*Problem*. Taking the material as a whole, state how many of its lines contain "target". Write the number and nothing more.

(Records begins)

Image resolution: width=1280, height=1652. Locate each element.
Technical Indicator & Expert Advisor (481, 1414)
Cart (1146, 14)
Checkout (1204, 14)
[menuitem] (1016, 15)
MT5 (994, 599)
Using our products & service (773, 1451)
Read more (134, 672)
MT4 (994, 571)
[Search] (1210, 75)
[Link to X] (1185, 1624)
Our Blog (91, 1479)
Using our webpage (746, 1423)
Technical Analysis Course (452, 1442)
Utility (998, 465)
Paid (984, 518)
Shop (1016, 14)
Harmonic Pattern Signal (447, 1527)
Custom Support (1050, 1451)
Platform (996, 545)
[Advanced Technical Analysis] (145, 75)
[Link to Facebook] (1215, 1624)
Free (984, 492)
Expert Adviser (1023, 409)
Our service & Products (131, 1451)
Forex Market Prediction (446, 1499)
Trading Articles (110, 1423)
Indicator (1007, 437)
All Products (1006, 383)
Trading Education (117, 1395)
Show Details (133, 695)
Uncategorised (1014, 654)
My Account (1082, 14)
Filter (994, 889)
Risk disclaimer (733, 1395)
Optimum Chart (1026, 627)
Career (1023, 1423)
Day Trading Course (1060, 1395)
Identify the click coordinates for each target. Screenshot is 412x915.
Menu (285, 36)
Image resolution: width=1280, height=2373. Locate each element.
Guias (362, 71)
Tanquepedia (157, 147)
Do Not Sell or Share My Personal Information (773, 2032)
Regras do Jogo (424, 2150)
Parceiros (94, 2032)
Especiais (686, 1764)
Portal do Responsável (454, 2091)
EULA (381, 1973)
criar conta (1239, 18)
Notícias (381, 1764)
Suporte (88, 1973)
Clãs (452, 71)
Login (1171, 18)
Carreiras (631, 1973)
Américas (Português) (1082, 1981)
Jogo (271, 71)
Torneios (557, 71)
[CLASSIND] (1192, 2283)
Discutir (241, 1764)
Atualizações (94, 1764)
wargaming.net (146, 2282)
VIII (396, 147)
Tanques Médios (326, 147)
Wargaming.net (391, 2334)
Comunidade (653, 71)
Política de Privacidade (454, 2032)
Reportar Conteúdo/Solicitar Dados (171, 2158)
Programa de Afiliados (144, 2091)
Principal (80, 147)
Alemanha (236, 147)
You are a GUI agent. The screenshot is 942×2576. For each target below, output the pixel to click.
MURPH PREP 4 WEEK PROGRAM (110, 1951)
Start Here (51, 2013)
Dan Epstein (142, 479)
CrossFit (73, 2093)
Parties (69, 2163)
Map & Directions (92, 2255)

(Records ends)

*Output of the task*. 2